To meet customers' demand, the central bank, on its part, is being compelled to print money. As the demand for cash is growing at least by around 10 per cent annually, the central bank has to spend to the tune of Tk 200 billion to print the cash every year. The economy could be spared this humongous extra cost, if the volume of cashless transactions could be increased.

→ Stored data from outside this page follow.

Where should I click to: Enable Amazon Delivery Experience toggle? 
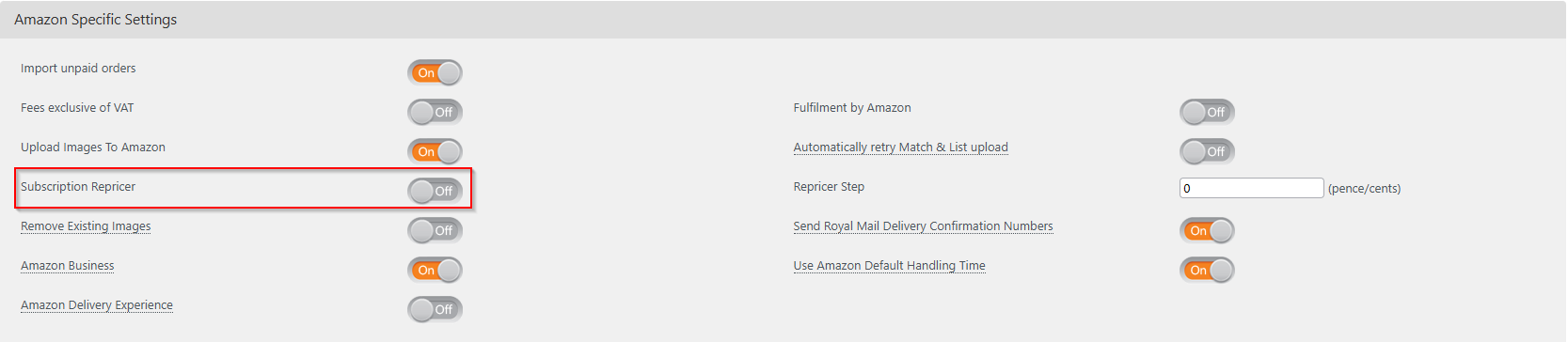tap(435, 309)
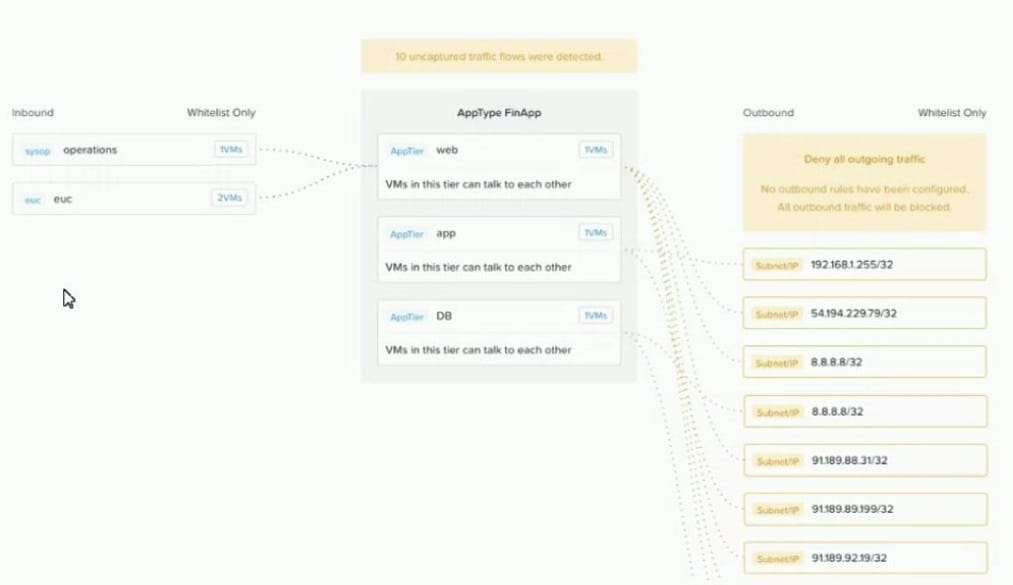This screenshot has width=1013, height=585.
Task: Open the Outbound Whitelist Only mode selector
Action: (951, 113)
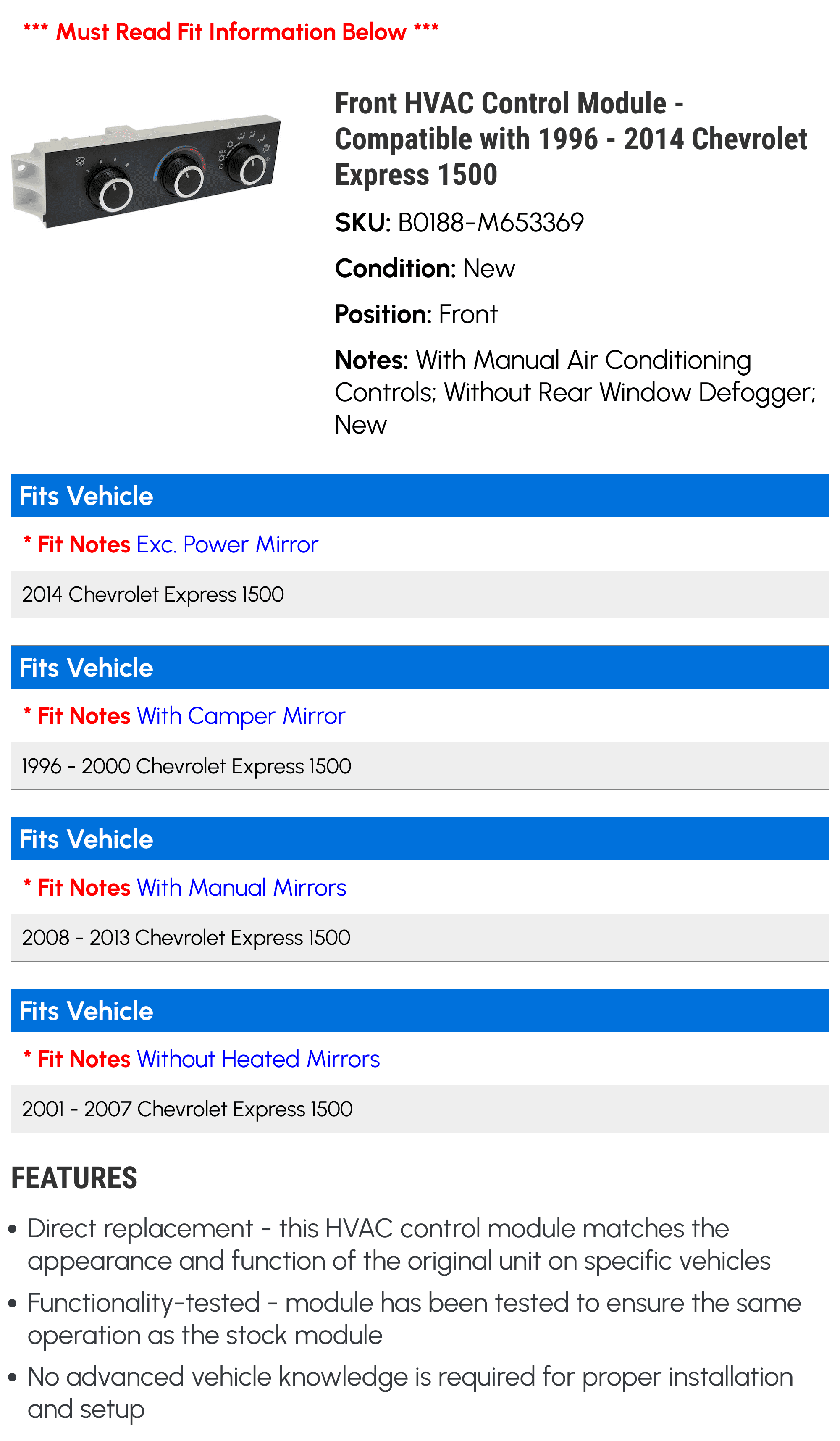Click the first blue Fits Vehicle header
Image resolution: width=840 pixels, height=1441 pixels.
pos(420,496)
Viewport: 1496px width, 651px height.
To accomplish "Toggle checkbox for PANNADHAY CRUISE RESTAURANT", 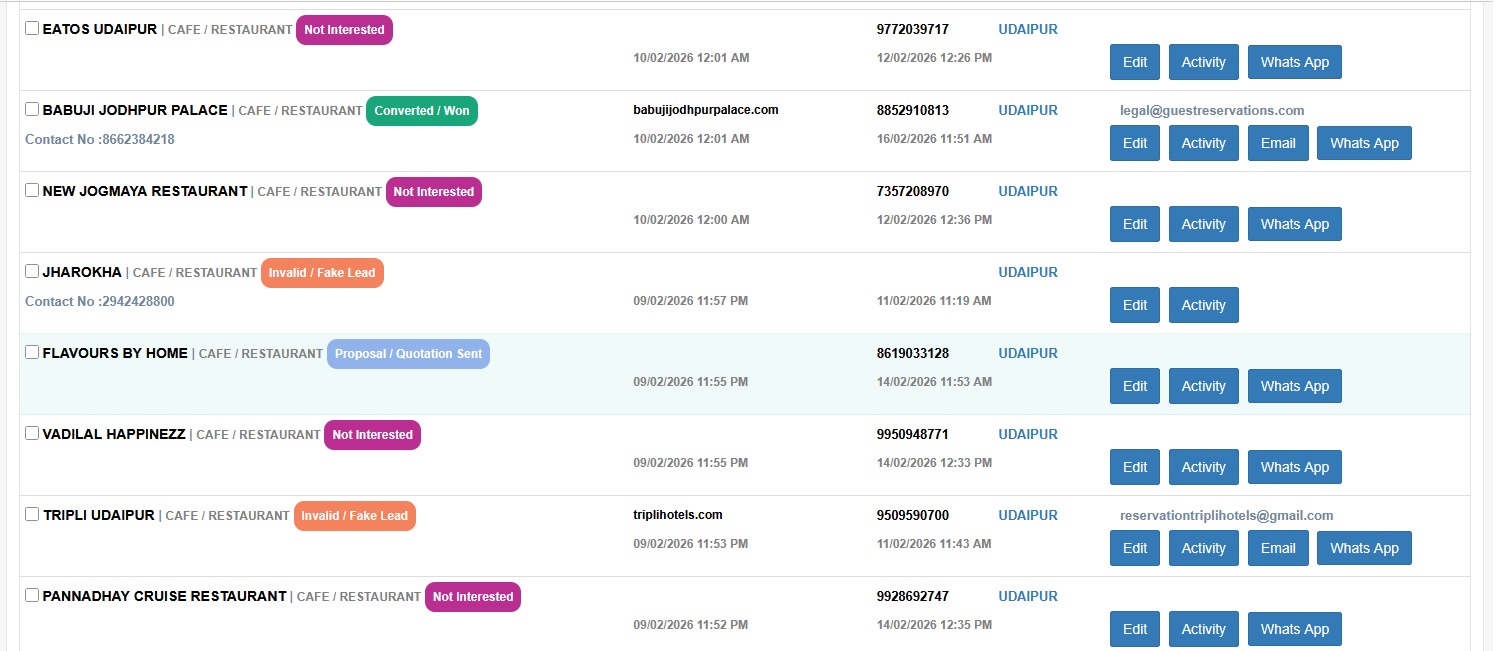I will [32, 596].
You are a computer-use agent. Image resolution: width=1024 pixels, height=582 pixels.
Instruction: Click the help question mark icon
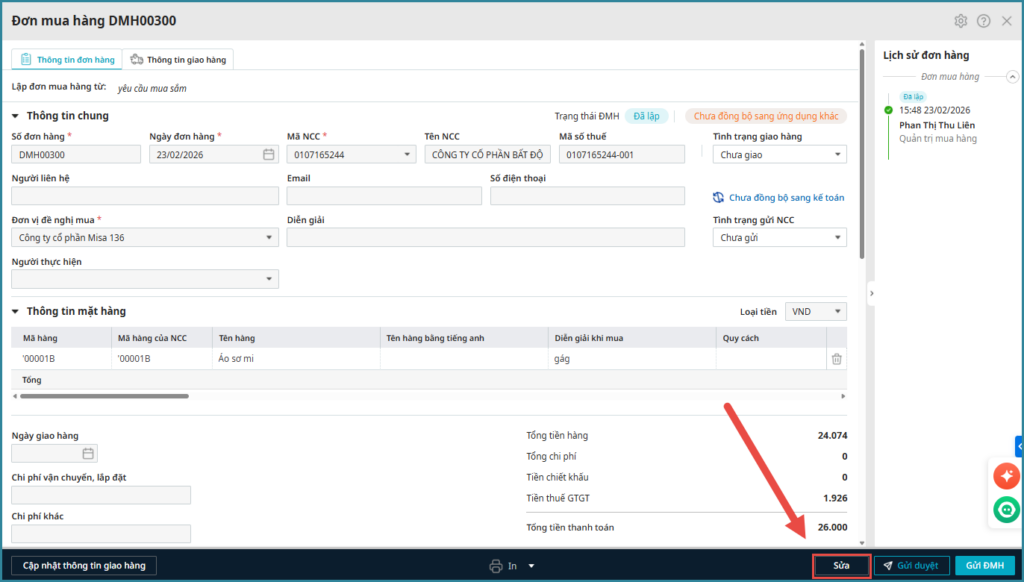click(983, 21)
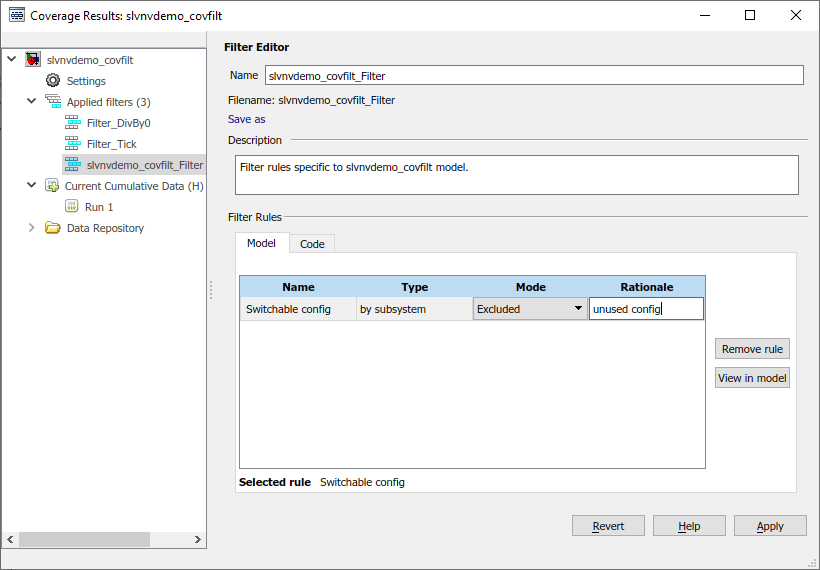The height and width of the screenshot is (570, 820).
Task: Collapse the Applied filters tree node
Action: click(32, 102)
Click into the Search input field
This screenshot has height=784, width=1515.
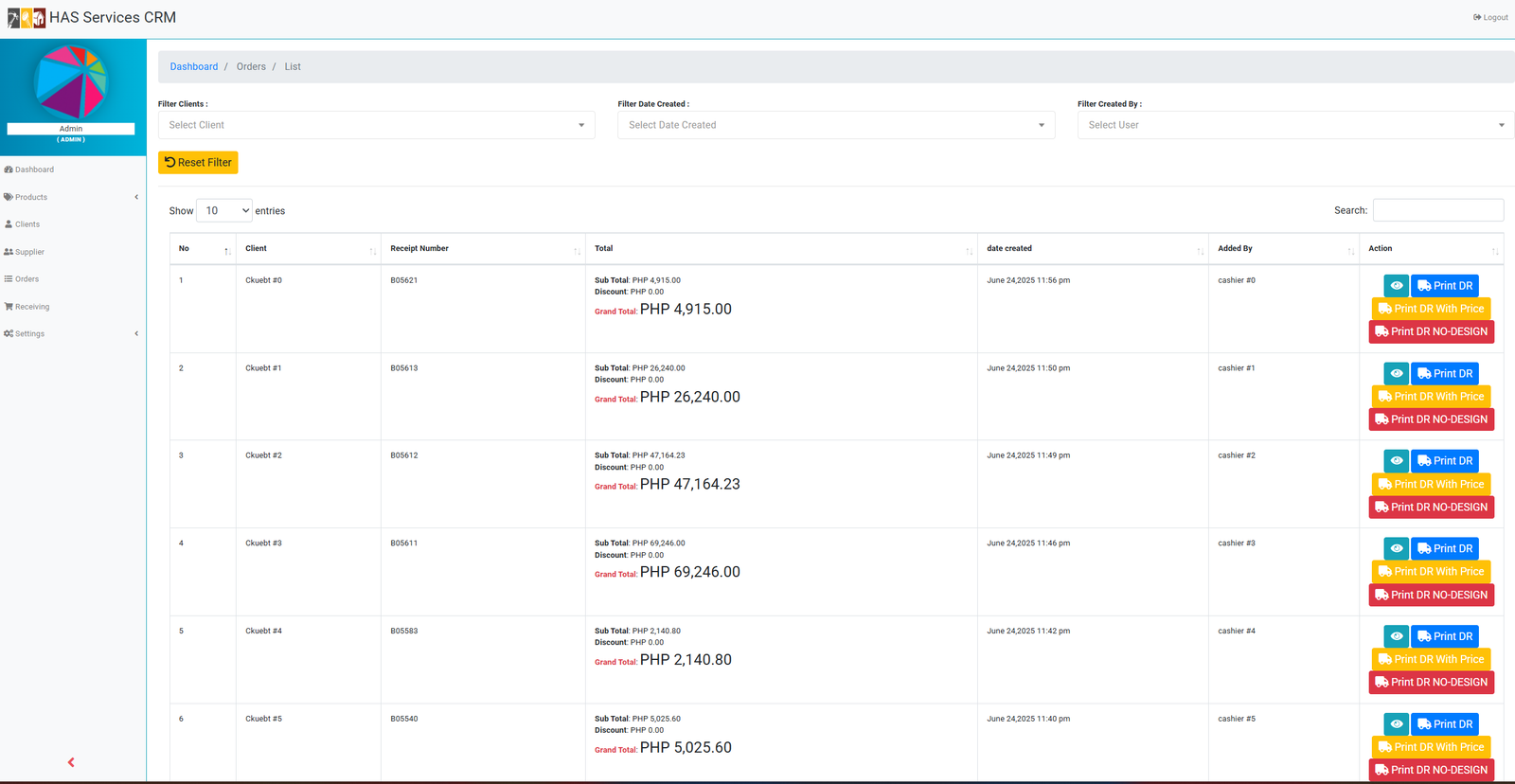[x=1437, y=210]
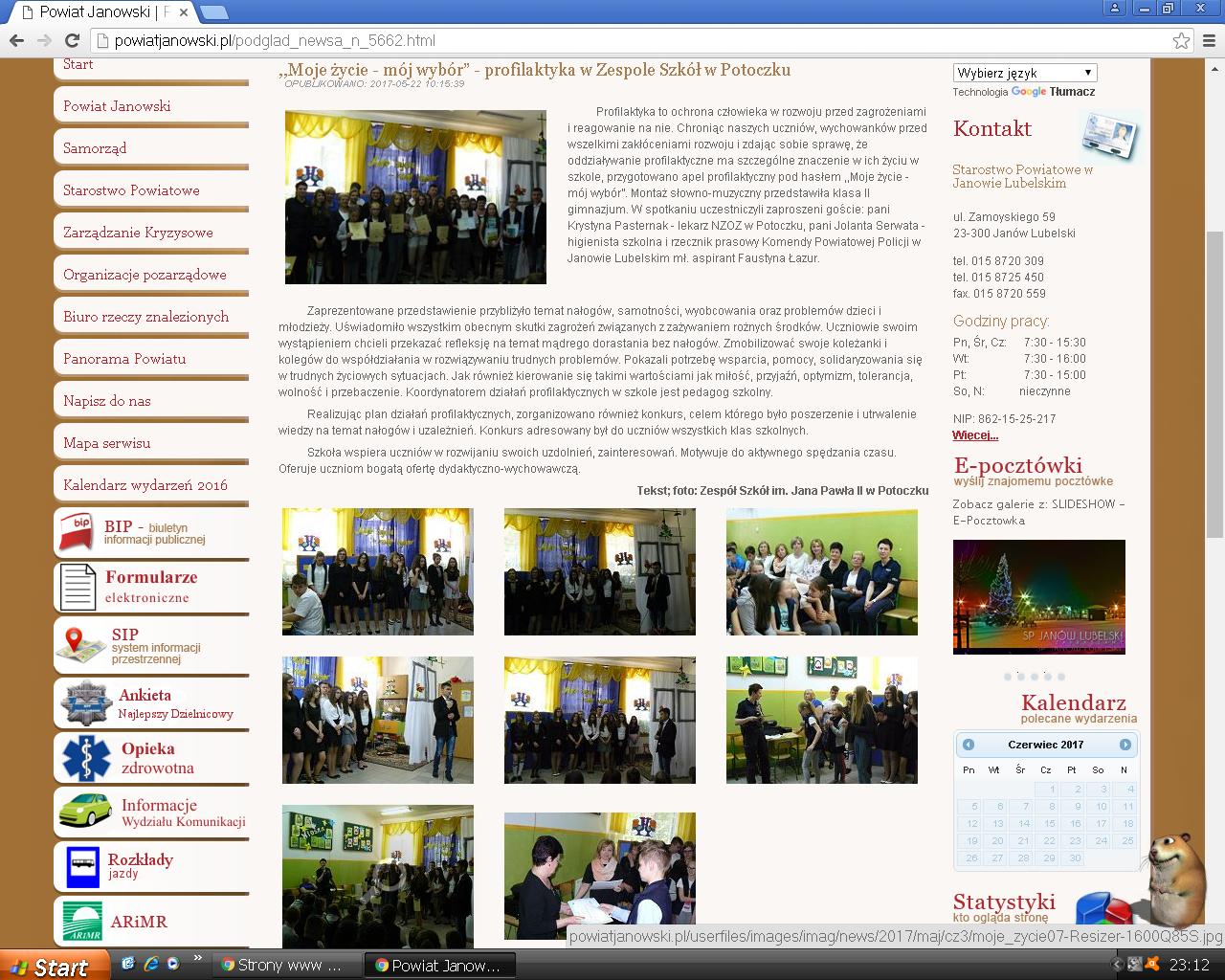Click the browser reload button
Image resolution: width=1225 pixels, height=980 pixels.
(72, 40)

However, these are but the expectations of those who, including the government, want a faster transition to a cash-free society. But to reach that end the challenges have to be understood and overcome. The perception that the people who have low level of digital literacy are the main barrier to rapid transition to cashless economy is wrong. In Bangladesh where black money, rampant corruption and the culture of tax evasion are prevalent among the rich and the educated, one cannot expect that they will ever allow their ill-gotten wealth to become visible. That is because, digital mode of transferring and storing money would make wealth visible to the government, a prospect they would avoid at all costs. According to an IMF report of 2015, the size of Bangladesh's shadow economy was equivalent to Tk4,532.71 billion. Undoubtedly, that is a colossal amount compared to the size of the entire economy a decade back. With the increase of the size of the visible economy increasing, the invisible part, too, has increased manifolds during the past 10 years. Without concrete steps from the successive governments to address the issue, the wealth of the rich remains mostly beyond the reach of digital modes of transaction. As a result, the government will continue to print more cash money to meet the demand of both the black and mainstream market. But there is also the need to increase the common people's trust in the digital platforms at present conducting their business. To this end, the MFS need to reduce their service charges, which, according to a study by the Transparency International, Bangladesh (TIB), is 7.0 to 15 times higher than that of the commercial banks. There are also reports of money laundering, transaction of bribe, online gambling and cryptocurrency transactions using MFS. These digital platforms need also to come clean on such allegations to win public trust so their business could further be expanded.